III. Pitching Tent on Olivet
(chapter 3 of 3)
Do you remember the last time that the Master was with His disciples? I don't know what time of the day it was. It may have been in the early morning when the dew was fresh on all the flowers and the grass. It may have been in the evening time in the twilight. They have been down in the city together. The Master said, "Let us take a walk," and they walk down the narrow city street, and out the gate, and up the hill, and now they are on Olivet's top. There the Master says the last word that He spoke; and there I want you, for a moment, to take your stand with the Master on Olivet's top.
A man should live with his tent pitched on Olivet, the place with the ringing cry of "All power." You cannot stand on Olivet without seeing, down yonder, a bunch of trees in a depression of the ground; and you know that is Gethsemane, where the touch of sin, in anticipation, came so strong as almost to bear the Master down; where the strain of spirit was so great, as He thought of coming into touch with sin — aye, of becoming sin for us — that the thread of life almost snapped, and special prayer had to be made that the life might be held till the great service was done. Olivet always includes in its perspective yonder Gethsemane, the place of the lone soul struggle, because of the sin of the world.
Then beyond is the old grey wall of the city, you can see it a bit, and there just outside is Calvary, where the Man of the race, who was more than man, climbed the hill of the Cross, and took our place, acted as our Substitute, in our stead, and with the keenest pain of body, and yet keener pain of spirit, until His heart broke, poured out His life-blood for all men, and for us and for our sin.
And over on the other side is Bethany, the place that had the prophetic glimpse of the marvelous resurrection power of the Lord Jesus Christ.
Hearing The Last Word
We want to step, just a moment, to Olivet and hear the Master's last word. But remember this: you cannot stand on Olivet without seeing Gethsemane, and seeing Calvary, — suffering spelled out twice to the deepest degree; and seeing Bethany, — power spelled out prophetically beyond what mere man has ever known. It is the last time they are together. He's going away — but coming back pretty soon, they understand. They don't know just how soon; but they do know this, that while He is gone they are to be as He, they are to take His place. And so they stand, eagerly looking into His face, and listening for His words, and wondering what the last word will be.
There's Peter, the man of rock, who slipped so badly, but who came back and was forgiven. There are John and James, the sons of thunder and of fire, who are to burn their lives out now for their Master. Here is the guileless man, and the others, grouped around the Master. But you hardly notice them, if you notice them at all. Your face quickly turns to Him, the Man in the midst, with a face torn by the thorns and cut by the thorns, scarred and marred by suffering for sin — other men's sin, but with a wondrous glory-light shining out of eyes and face.
And, as they listen, the Master says this — it is His last word, it contains the whole pent-up passion of His heart, it should be the first word with every follower of His. Simply it is, "Go ye." "All power hath been given unto Me, therefore go ye, and make disciples of all the nations." While that word is ringing in their ears, they are startled to notice that His feet are off the ground, and He keeps moving up, and up, and up, by a new law of gravitation upward, until by and by a cloud — not a rain cloud — a glory cloud, sweeps down out of the blue and conceals His form. And, as He goes away, the one word that rings and burns in ear and heart is this, "Go ye. All of you go. Go to all. Go with all you have. Go all the time there is. Because I have the power, you go, in My power, out to the farthest reach of the earth."

[Stored dataset rows]
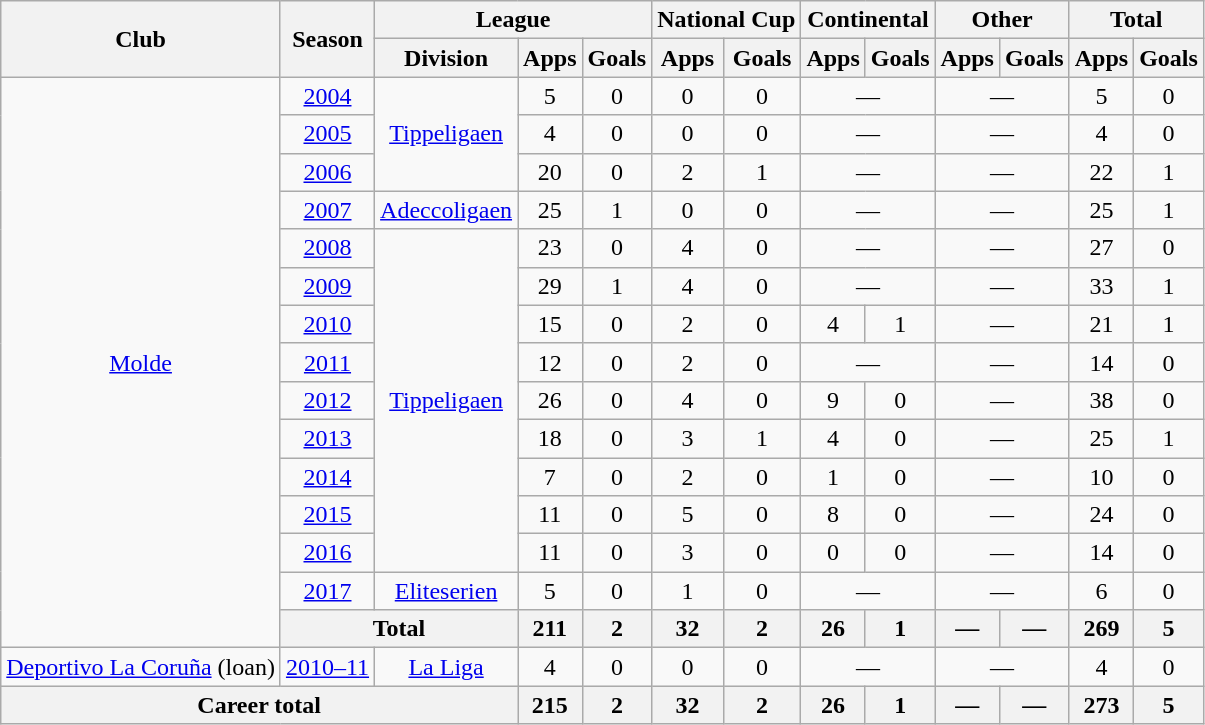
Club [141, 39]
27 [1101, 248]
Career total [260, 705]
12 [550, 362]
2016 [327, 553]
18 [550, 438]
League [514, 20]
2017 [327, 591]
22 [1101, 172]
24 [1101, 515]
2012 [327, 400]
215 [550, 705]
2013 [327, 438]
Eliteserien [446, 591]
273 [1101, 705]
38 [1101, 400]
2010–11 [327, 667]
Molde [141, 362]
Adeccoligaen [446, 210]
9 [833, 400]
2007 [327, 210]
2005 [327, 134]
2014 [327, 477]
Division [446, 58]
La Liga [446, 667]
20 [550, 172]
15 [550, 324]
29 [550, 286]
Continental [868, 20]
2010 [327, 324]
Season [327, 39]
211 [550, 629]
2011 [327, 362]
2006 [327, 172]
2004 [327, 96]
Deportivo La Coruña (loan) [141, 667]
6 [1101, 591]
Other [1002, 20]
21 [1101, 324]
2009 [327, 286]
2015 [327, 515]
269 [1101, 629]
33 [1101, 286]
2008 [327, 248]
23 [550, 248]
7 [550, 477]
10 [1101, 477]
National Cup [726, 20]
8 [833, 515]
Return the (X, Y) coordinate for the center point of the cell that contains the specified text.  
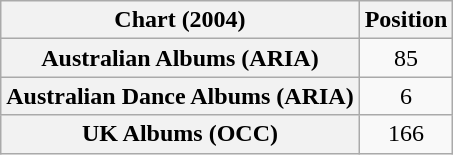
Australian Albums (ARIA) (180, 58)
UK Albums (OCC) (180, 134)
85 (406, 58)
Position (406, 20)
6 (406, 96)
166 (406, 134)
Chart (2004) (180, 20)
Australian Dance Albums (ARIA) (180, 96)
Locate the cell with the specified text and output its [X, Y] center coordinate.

Request 1: Summarize the chapter on Olivet in two sentences.
Request 2: Continue the chapter on Olivet from the end of its final paragraph.
These rows have nothing to do with the chapter on Olivet.

Output 1: The chapter asks the reader to stand with the Master on Olivet's top during His last time with His disciples, a place from which Gethsemane, Calvary and Bethany can all be seen. There He gives His last word, "Go ye," resting on "All power hath been given unto Me," and then rises until a glory cloud conceals His form.

Output 2:
A friend in my country has supposed the scene that he thinks might have taken place when the Master went back. The last you and I see is the glory cloud that sweeps down out of the blue and conceals His form. And the old earth has not seen Him since, though the Book does say this: that some day He's coming back in just the same way as He went. Some of us are very strongly inclined to believe it will be exactly as the Master said, in that regard, and the time may be not so far off as some think. But have you thought of what took place on the other, the upper side, the glory side of the cloud? He's been down there a long time, over thirty years away from home; and they're fairly hungry for or a look at the blessed face of the Master again. Talking in human language, I have imagined them coming down to where they might catch the first glimpse of face and form.
The friend I speak of has imagined this: that after the first flush of feeling has spent itself, — this is the way we would talk about such things on earth — and the master is walking down the golden street, with Gabriel, talking earnestly, quietly, Gabriel says, "Master, you died for the whole world, did you not?" "Yes." "You must have suffered very much." "Aye, Gabriel, I cannot talk about that even to you; it goes too deep." "And do they all know about it down there?" "Oh, no; just a little handful in Syria know about it thus far." "Well, Master, what is your plan? What plan have you made to tell the world that you have died for them? What arrangements have you made?" And the Master is supposed to reply, "Well, I asked Peter, and James, and John, and some more of them down there, just to go and make it the business of their lives to tell the others. And the others are to tell others, and the others yet others, and still others beyond, till the last man in the farthest reach has heard the story, and has been caught, thrilled and thralled by the power of it."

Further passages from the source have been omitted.